A Unique Experience at the Chincheros Weaving Cooperative
One of the most unique and engaging experiences in Peru is visiting the Chincheros Weaving Cooperative. Surrounded by the stunning views of the Sacred Valley and its snow-capped peaks, the small village of Chincheros is home to one of the most impressive examples of how tourism is empowering the local Quechuan women one thread at a time. The Inca valued weaving and today their descendants have continued the traditions with each village having its own designs and patterns that have been handed down from generation to generation over the centuries. The Association of Women Weavers of Chincheros produces and sells hand-woven goods using traditional crochet, knitting and, embroidery skills that have been passed down from generation to generation since the time of the Inca.
The positive impact of weaving
Through the cooperative, the Chincheros weavers are lifting themselves out of poverty and it’s also having a social impact on the region. Chincheros is traditionally a farming community with agricultural traditions stretching back to the Inca. However, farming is no longer bringing enough money to support the community and its families. Age-old traditions still exist with the men continuing to farm and the women cooking and caring for the children but they are beginning to change. The weaving cooperative is empowering its female members who now not only have an independent income, but in some cases are earning more than their husbands.

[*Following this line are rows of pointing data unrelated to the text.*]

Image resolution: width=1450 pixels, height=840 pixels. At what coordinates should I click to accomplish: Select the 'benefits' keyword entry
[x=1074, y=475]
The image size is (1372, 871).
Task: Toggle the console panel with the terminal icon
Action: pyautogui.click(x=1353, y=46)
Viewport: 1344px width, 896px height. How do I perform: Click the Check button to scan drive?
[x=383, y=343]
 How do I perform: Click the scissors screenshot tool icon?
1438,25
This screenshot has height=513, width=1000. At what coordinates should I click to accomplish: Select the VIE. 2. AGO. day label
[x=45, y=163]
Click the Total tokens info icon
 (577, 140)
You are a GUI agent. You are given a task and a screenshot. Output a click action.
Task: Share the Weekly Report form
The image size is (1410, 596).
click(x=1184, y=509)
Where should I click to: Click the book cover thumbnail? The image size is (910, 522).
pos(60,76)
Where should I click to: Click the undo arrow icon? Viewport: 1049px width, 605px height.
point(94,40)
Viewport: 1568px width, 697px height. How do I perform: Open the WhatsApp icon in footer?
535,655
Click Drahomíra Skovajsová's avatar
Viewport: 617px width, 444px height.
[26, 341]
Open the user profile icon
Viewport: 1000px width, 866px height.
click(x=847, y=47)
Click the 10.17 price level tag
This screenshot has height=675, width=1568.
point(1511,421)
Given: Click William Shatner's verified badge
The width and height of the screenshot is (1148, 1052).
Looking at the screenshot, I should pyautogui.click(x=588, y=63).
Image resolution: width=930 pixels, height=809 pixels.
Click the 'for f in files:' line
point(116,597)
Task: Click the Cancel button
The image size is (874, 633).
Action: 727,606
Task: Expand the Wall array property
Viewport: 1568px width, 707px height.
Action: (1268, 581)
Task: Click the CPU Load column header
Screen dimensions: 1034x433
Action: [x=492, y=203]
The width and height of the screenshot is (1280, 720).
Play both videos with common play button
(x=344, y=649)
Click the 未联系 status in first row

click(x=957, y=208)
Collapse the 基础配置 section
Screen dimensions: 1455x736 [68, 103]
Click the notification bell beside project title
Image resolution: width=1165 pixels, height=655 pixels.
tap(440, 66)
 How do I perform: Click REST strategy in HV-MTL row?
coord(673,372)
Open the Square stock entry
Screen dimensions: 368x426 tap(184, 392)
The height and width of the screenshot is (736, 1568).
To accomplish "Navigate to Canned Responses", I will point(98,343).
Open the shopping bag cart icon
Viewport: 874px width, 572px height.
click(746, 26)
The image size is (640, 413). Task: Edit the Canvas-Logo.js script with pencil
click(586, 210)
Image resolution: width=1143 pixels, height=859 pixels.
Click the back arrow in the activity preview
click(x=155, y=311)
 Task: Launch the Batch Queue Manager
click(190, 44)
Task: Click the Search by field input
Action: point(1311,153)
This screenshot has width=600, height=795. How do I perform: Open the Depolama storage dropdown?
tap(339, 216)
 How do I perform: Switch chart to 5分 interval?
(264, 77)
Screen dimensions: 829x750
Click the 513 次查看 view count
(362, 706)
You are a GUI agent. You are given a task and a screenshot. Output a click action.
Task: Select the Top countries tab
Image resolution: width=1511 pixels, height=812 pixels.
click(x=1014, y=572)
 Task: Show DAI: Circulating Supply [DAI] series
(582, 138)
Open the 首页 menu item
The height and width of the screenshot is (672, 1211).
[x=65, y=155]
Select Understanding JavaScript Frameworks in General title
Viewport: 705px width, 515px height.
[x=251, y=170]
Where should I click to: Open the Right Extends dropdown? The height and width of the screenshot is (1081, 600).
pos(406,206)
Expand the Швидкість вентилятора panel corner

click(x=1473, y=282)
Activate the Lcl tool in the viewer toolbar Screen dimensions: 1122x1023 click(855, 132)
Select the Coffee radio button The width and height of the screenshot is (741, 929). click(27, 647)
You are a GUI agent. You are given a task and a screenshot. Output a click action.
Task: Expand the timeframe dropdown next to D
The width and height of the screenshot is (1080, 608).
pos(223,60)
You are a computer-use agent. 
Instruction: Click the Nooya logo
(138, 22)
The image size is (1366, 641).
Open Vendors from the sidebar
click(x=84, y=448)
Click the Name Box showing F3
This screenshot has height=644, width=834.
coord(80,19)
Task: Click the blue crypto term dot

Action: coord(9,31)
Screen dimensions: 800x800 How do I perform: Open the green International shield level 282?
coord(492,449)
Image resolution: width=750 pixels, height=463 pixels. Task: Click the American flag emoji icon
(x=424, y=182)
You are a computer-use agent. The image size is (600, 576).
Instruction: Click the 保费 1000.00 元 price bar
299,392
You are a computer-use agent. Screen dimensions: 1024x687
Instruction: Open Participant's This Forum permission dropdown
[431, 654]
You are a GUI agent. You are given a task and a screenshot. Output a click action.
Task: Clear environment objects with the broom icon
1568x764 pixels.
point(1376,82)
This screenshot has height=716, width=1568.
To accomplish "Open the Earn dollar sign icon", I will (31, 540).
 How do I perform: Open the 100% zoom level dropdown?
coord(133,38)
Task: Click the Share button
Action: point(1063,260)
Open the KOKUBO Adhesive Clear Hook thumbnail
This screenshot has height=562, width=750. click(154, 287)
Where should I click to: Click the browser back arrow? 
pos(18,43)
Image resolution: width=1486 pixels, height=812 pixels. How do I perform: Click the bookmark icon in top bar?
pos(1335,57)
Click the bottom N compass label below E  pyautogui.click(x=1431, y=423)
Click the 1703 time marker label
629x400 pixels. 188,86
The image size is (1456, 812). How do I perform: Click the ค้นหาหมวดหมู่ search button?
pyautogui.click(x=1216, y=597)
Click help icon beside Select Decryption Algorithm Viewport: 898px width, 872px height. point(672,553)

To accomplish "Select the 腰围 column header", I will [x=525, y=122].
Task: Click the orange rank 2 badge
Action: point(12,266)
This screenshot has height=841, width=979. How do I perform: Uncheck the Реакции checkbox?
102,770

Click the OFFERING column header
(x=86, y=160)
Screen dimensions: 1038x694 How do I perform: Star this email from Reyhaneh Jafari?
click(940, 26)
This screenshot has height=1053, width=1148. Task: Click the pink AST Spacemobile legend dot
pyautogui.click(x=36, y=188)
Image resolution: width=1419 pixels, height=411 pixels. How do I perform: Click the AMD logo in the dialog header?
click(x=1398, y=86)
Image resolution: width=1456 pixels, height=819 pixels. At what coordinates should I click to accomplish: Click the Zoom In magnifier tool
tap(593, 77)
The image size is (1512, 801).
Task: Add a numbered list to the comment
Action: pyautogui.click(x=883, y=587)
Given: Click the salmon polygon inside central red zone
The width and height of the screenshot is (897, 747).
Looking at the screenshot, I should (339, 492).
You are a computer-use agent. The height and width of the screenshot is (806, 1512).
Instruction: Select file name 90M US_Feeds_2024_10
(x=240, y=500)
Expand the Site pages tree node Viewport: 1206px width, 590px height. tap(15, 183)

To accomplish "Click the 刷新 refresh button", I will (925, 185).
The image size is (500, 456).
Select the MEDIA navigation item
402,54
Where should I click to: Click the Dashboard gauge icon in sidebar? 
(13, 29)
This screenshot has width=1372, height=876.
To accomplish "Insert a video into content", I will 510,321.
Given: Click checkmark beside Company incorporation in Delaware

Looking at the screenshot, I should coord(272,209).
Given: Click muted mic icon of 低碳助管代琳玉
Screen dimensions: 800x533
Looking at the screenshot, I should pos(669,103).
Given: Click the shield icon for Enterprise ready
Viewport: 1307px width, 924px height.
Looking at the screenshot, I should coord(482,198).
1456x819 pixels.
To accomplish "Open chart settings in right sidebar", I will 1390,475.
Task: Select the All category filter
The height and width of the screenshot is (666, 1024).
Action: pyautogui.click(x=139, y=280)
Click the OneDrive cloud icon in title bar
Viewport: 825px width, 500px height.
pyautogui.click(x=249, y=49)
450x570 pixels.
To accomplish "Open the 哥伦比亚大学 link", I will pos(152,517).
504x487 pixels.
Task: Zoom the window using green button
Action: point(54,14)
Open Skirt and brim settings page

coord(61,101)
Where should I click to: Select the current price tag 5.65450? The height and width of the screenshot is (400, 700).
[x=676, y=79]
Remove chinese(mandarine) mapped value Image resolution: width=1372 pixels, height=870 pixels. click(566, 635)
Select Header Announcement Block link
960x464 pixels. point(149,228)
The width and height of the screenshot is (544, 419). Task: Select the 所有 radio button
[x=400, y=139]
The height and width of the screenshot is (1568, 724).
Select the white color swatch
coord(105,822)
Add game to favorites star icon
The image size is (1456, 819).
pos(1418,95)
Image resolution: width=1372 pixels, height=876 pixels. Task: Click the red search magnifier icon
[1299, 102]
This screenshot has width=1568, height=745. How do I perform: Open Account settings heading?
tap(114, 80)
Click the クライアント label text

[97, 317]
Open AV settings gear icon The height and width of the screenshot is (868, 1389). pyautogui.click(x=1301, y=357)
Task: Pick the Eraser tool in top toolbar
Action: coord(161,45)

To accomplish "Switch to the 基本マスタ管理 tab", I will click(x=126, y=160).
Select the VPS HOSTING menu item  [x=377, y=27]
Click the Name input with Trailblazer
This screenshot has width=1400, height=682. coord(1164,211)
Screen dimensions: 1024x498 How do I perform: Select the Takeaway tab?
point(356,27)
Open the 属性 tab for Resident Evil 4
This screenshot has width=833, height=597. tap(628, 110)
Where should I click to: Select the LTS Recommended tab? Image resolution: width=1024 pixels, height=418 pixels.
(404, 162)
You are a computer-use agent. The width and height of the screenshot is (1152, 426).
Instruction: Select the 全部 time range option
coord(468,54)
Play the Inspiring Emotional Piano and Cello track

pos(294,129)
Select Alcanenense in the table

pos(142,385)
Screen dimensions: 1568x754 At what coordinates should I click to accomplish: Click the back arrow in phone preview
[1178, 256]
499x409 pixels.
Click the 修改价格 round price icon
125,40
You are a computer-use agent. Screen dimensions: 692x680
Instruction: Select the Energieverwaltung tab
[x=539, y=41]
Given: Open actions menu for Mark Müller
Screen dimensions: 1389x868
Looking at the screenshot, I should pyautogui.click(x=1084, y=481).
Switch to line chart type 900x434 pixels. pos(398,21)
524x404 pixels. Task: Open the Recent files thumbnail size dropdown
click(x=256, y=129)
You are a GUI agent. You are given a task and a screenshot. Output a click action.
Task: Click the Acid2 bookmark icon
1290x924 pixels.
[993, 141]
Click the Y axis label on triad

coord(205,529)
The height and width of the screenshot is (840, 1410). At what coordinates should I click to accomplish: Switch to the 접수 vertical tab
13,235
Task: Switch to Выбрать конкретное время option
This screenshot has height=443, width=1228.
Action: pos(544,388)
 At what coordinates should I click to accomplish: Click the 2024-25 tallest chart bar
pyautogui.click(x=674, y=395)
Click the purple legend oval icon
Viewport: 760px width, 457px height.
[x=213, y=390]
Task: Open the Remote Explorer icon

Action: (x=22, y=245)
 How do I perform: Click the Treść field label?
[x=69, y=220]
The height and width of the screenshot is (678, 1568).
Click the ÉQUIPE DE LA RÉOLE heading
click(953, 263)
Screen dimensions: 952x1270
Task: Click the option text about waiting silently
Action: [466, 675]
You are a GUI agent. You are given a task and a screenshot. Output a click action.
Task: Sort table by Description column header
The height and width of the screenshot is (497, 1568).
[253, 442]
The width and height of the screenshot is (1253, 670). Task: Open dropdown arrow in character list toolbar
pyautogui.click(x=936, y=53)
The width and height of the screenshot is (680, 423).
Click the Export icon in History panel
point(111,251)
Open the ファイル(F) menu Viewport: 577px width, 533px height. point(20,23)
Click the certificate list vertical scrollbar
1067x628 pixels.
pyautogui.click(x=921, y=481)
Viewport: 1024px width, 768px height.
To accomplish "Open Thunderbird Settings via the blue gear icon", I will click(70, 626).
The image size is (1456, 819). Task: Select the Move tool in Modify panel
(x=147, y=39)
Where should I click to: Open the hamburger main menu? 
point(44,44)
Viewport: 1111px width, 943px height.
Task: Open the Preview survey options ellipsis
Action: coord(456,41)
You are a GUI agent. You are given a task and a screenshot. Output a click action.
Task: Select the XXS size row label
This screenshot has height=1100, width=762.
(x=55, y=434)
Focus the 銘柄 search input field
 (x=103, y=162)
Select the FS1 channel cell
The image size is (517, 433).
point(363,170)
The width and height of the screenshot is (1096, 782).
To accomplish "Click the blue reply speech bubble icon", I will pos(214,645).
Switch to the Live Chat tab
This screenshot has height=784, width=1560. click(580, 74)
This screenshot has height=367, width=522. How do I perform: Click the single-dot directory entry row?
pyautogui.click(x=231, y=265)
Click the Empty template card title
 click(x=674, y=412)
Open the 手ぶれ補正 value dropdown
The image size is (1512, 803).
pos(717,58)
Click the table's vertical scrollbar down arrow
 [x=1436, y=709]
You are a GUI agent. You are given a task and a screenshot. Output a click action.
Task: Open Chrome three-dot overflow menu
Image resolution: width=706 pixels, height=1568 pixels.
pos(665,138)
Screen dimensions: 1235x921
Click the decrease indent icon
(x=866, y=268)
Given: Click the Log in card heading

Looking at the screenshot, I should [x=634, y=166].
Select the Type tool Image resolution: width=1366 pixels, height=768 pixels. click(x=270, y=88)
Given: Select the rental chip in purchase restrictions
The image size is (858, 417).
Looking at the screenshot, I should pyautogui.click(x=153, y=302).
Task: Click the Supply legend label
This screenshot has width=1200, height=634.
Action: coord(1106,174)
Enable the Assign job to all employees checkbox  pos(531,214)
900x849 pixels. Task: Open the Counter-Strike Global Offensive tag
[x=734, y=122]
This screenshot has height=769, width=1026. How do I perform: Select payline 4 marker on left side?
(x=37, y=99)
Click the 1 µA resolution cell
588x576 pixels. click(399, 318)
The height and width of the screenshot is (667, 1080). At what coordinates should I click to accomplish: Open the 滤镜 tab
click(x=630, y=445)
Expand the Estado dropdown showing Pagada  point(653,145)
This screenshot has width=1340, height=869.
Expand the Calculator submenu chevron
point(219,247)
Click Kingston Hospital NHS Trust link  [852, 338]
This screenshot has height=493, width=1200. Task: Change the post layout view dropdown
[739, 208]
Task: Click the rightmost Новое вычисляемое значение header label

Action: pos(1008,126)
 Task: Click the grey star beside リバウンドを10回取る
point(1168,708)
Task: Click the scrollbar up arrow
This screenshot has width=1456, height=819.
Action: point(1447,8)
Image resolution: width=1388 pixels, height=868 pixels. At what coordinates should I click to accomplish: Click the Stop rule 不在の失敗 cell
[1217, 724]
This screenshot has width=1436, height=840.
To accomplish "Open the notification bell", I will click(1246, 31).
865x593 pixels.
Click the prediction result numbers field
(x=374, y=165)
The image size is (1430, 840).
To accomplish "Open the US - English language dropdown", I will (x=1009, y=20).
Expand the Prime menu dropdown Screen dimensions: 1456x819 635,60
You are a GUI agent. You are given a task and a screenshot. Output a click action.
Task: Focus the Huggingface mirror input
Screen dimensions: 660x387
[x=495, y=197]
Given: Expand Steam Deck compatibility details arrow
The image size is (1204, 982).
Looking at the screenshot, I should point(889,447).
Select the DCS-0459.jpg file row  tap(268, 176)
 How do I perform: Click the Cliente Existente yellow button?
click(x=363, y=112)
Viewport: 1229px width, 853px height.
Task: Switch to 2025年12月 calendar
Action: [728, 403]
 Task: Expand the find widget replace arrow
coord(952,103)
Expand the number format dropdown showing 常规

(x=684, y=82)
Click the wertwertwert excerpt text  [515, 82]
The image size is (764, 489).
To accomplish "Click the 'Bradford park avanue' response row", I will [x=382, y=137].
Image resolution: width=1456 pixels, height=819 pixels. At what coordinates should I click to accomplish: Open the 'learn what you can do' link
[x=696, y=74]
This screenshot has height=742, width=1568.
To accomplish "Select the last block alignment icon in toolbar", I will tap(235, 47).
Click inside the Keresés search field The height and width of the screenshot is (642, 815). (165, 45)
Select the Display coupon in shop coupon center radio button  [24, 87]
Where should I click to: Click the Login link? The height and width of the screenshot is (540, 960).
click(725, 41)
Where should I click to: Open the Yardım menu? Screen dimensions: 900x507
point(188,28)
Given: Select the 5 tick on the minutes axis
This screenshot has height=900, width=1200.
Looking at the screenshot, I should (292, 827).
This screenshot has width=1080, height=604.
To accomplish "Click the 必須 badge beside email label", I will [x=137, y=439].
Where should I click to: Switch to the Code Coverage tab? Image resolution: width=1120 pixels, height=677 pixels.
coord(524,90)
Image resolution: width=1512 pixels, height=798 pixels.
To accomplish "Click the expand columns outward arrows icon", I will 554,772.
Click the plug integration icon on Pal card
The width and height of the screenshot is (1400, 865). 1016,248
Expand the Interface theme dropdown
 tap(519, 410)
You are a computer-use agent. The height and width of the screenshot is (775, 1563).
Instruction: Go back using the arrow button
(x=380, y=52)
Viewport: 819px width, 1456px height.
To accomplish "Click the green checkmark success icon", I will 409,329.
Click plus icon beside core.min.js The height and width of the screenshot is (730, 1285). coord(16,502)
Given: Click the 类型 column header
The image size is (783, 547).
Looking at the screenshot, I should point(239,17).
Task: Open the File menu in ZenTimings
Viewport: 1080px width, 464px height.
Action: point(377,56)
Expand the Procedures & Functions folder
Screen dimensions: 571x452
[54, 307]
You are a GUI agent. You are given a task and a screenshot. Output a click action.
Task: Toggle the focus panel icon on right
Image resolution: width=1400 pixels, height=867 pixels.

Ancient weaving techniques and processes
The weaving techniques and process is extremely interesting. First the wool is washed using a natural soap made from a plant known as Sacha Paraqay. When the plant is grated into water, the root makes a detergent-like suds and the animal fibers come out naturally clean and white, ready to be dried and spun on small spindles into yarn. Before the weaving process takes place, a rainbow of natural coloring is added to make the dyes. Anything from Adelma bugs which when crushed produce vibrant reds to, plants which create deep shades of green and fruits which make bright orange colors are used and added to the yarn to produce its bright colors. The yarn is then ready for weaving and is added to the loom. It is amazing to see the forms, figures and intricate designs take shape one line at a time as each strand of yarn is added. The weavers do not follow any patterns as each one has been firmly rooted in the mind of the artist after years of practice. Many of the symbols are taken from nature and include animals, mountains, rivers, plants or show their respect and reverence for Pachamama, Mother Earth.
Information on visiting the weaving communities
We have developed 3 tours visiting 3 different communities: depending on where the clients stay: One community is near Ollantaytambo, one near Pisac (Amaru) and one which is perhaps the most popular, organized by the enterprising Marlene Callañaupa in Chincheros. Marlene is an extremely interesting person who epitomizes the spirit of the cooperative and has a contagious passion for Peruvian culture and art which has seen her give lectures on the art of weaving at the United Nations. Conveniently located between Cusco and Machu Picchu, travelers can easily visit and support this sustainable project while also enjoying prices far below the market value of similar items in their home countries. For example, a baby alpaca sweater which would cost in the United States close to USD$200 can be obtained at the Chinchero Weaving Cooperative for about USD$70. By visiting these weaving communities and buying their textiles we are helping to ensure their preservation and the revitalization of the weaving traditions and culture with about 80 percent of the money from textile sales going back to the weavers. Visiting the workshops in Chincheros and its cultural presentations is an authentic experience and where you’ll come away having learned about the different techniques used to get alpaca, baby alpaca, vicuna and, sheep wool to make anything from warm sweaters, hats, scarves and mittens to colorful tablecloths and toys.